Stated goal:
Give the items again from the line with "You are a GUI" through the end of the items, swapping "Viewport" for "Screen size" and changing nothing else. Leave the pictures out.

## Start Working data

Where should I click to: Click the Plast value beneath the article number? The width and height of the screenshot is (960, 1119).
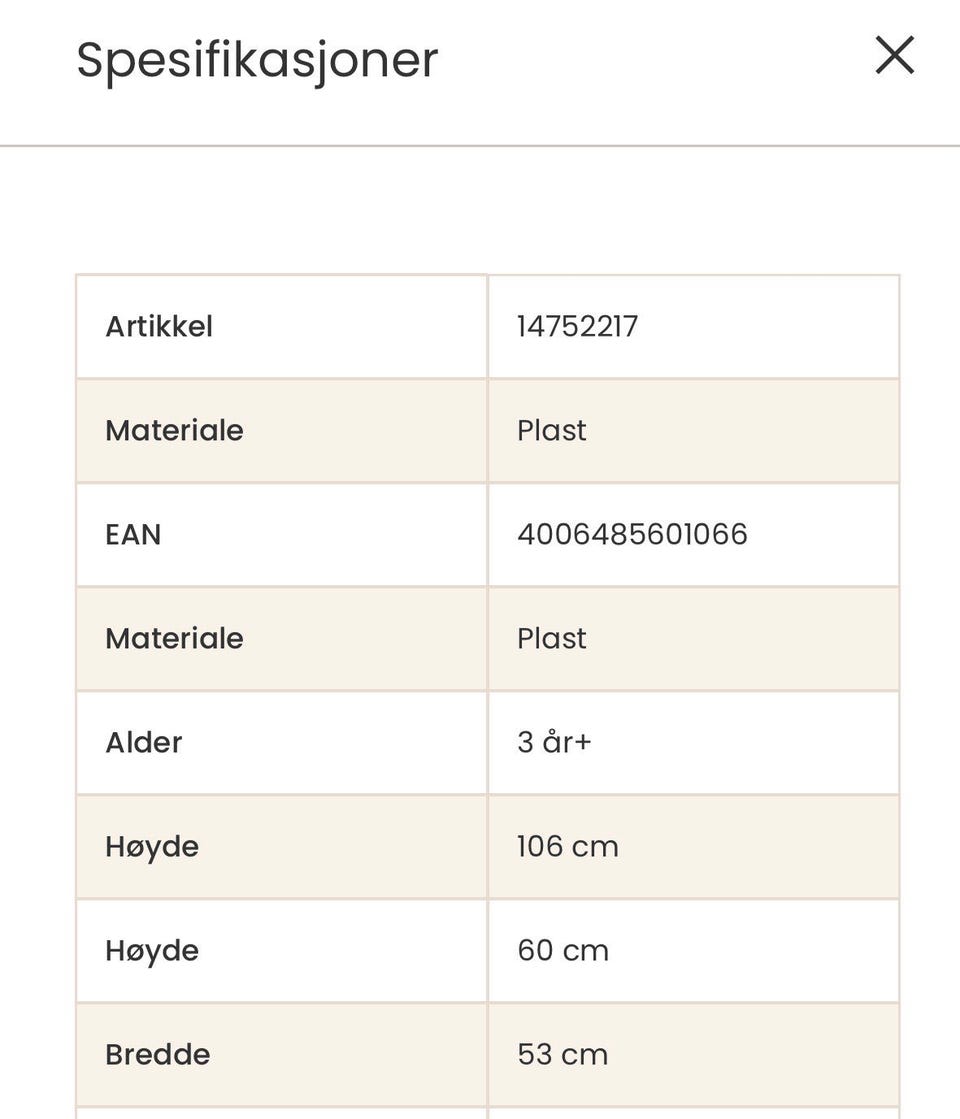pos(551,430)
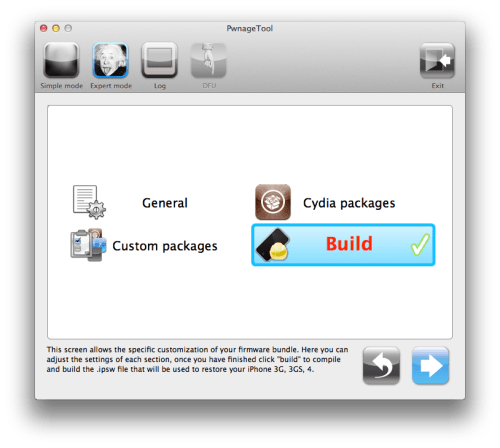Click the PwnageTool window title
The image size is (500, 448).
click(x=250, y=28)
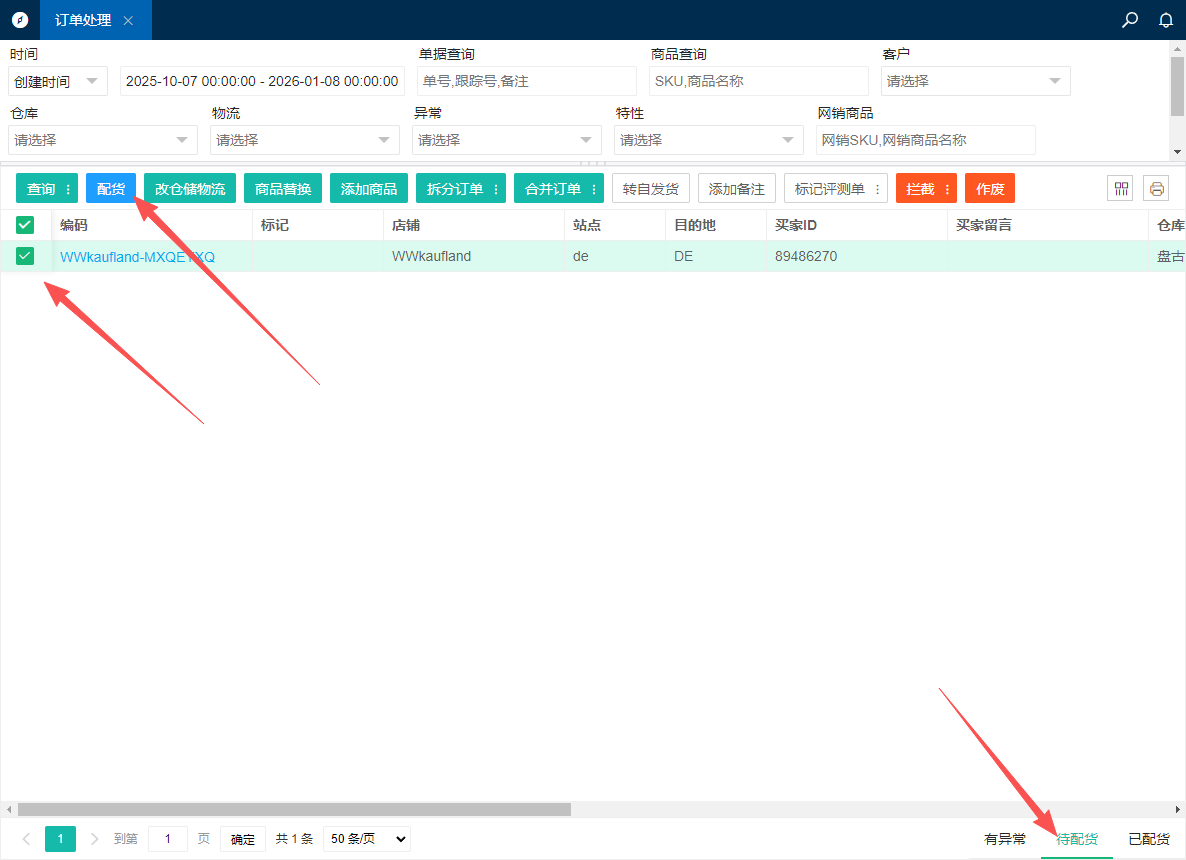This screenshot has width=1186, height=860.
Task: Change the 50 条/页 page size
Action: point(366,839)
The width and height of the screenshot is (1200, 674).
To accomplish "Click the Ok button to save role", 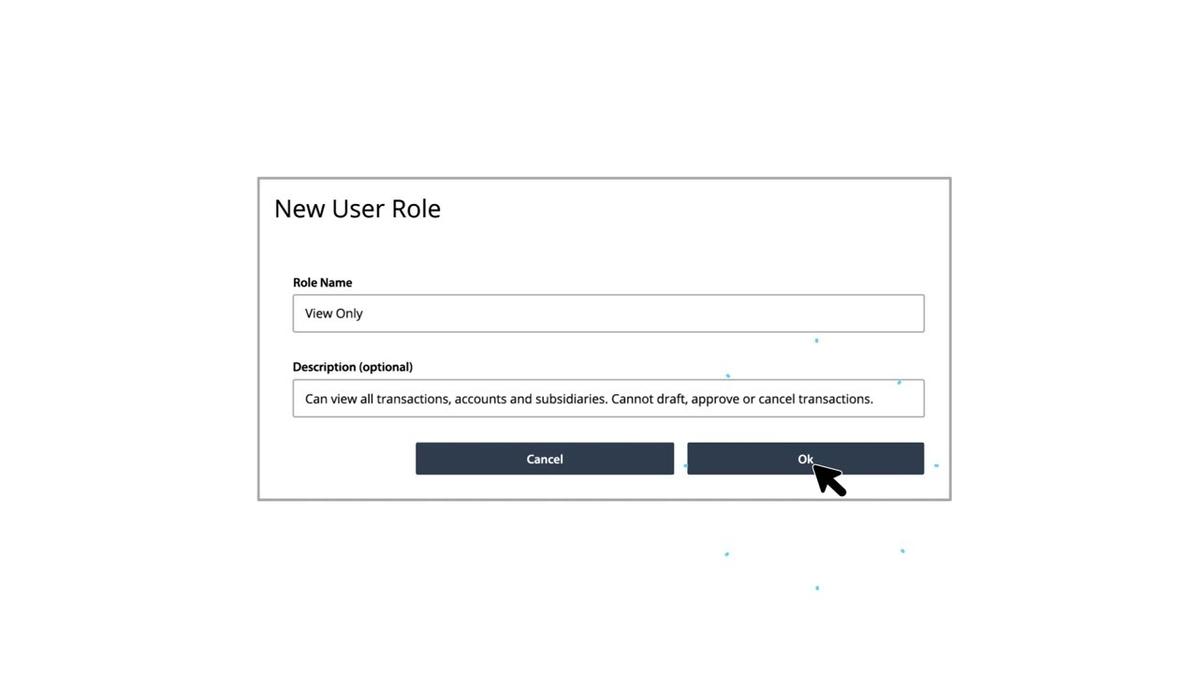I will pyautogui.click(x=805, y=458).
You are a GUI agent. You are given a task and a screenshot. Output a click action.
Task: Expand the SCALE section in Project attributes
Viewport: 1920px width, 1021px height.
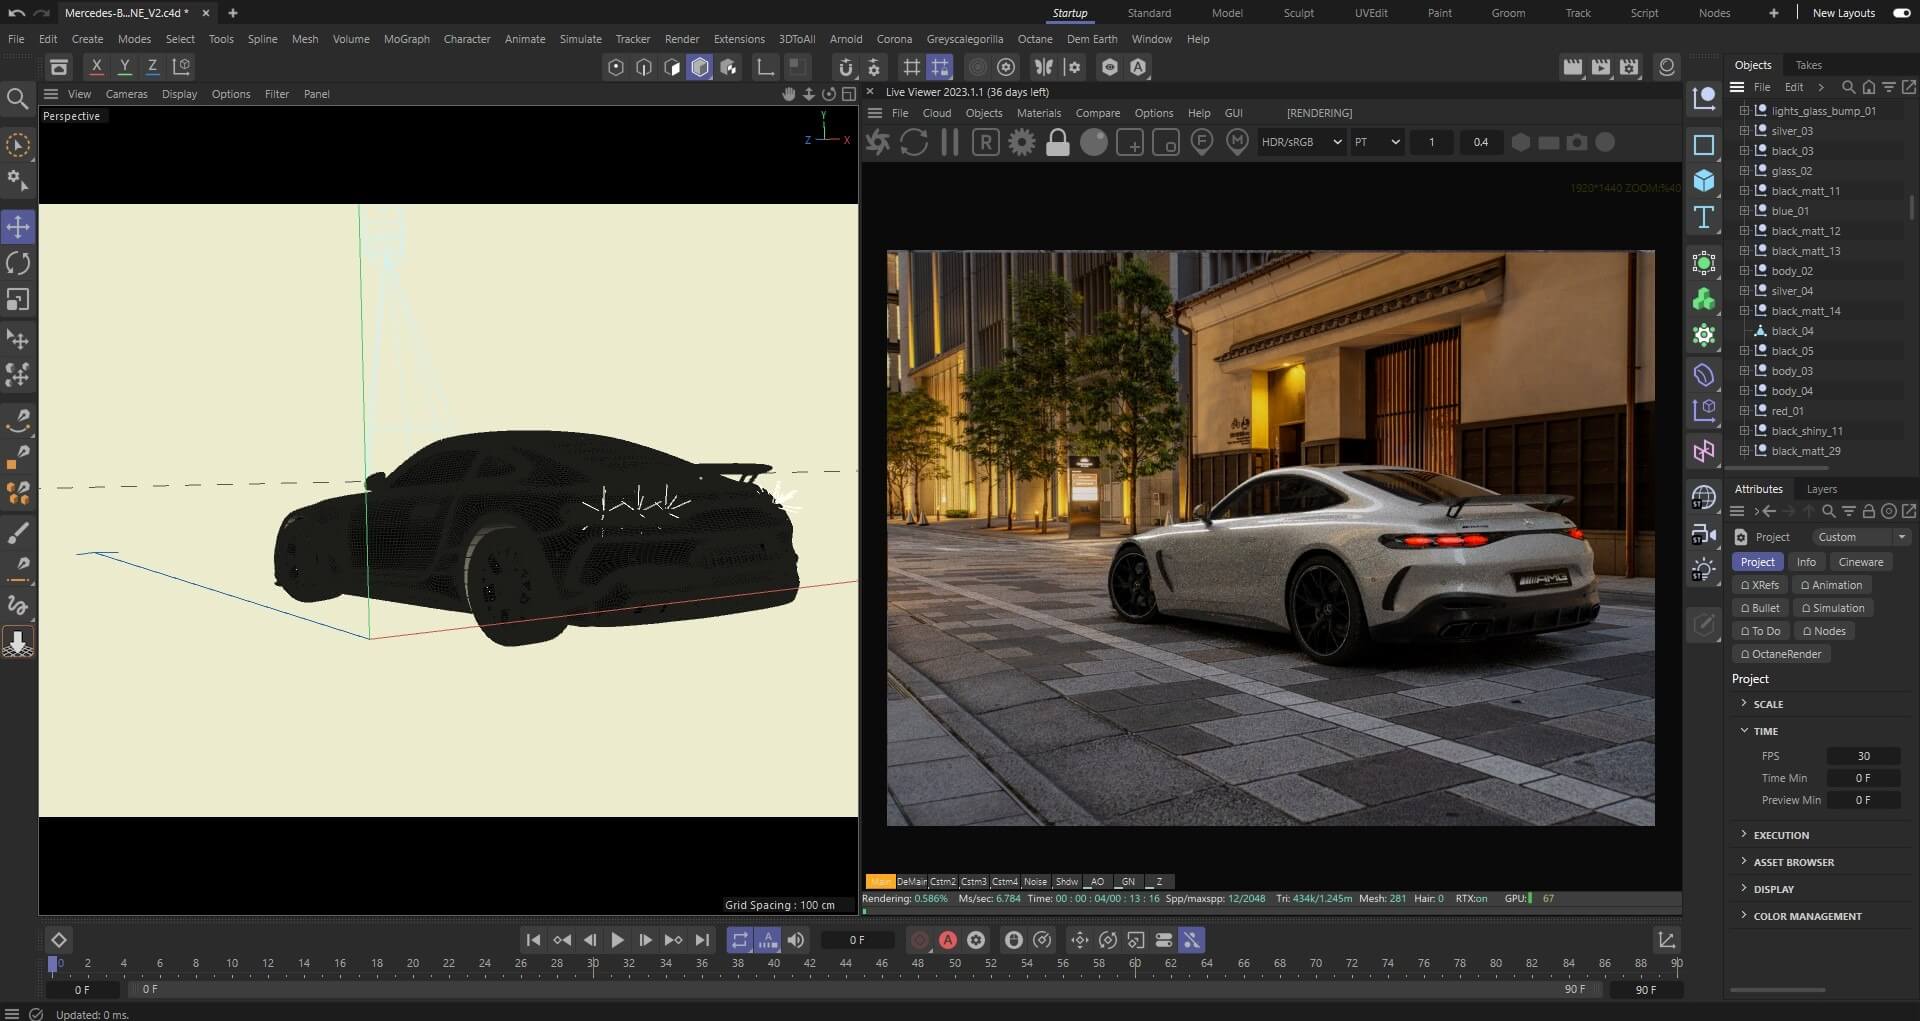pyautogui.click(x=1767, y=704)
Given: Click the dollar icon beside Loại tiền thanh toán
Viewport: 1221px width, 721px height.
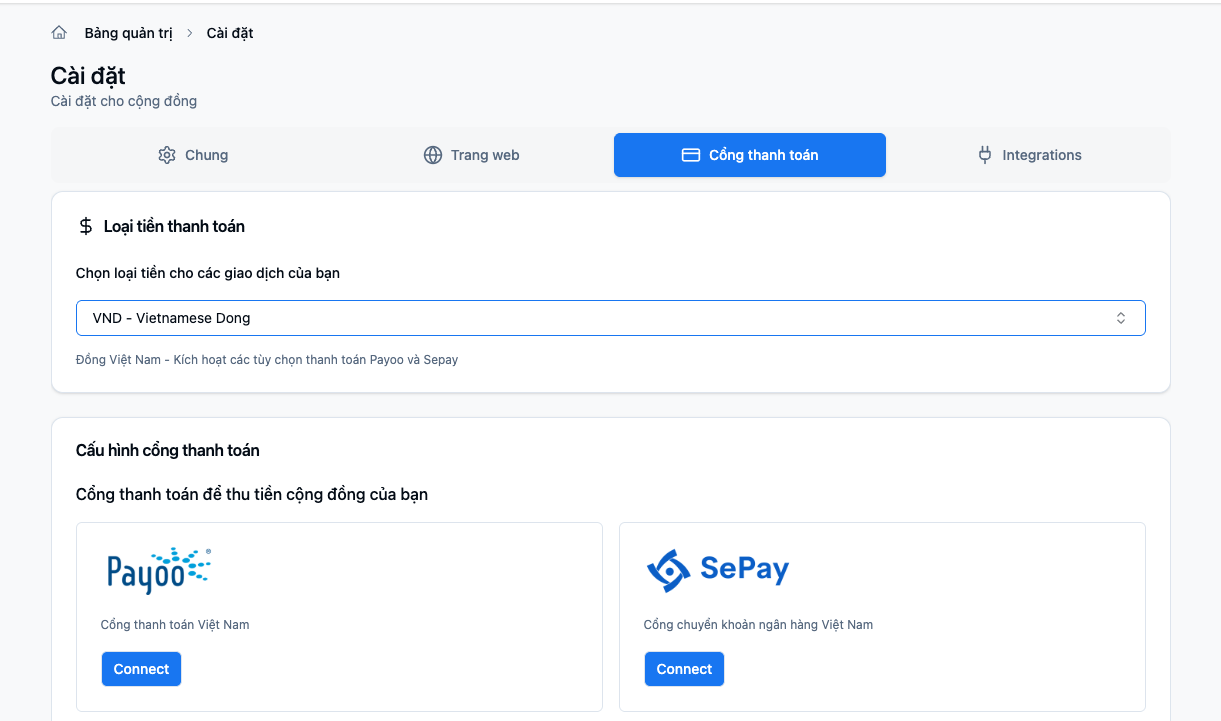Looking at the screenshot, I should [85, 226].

## End Working data

The solution:
You are a GUI agent. You are given a task and a screenshot. Output a click action.
Task: Expand the SCALE section in Project attributes
Screen size: 1920px width, 1021px height.
pyautogui.click(x=1767, y=704)
Given: Click the dollar icon beside Loại tiền thanh toán
Screen size: 1221px width, 721px height.
Looking at the screenshot, I should [85, 226].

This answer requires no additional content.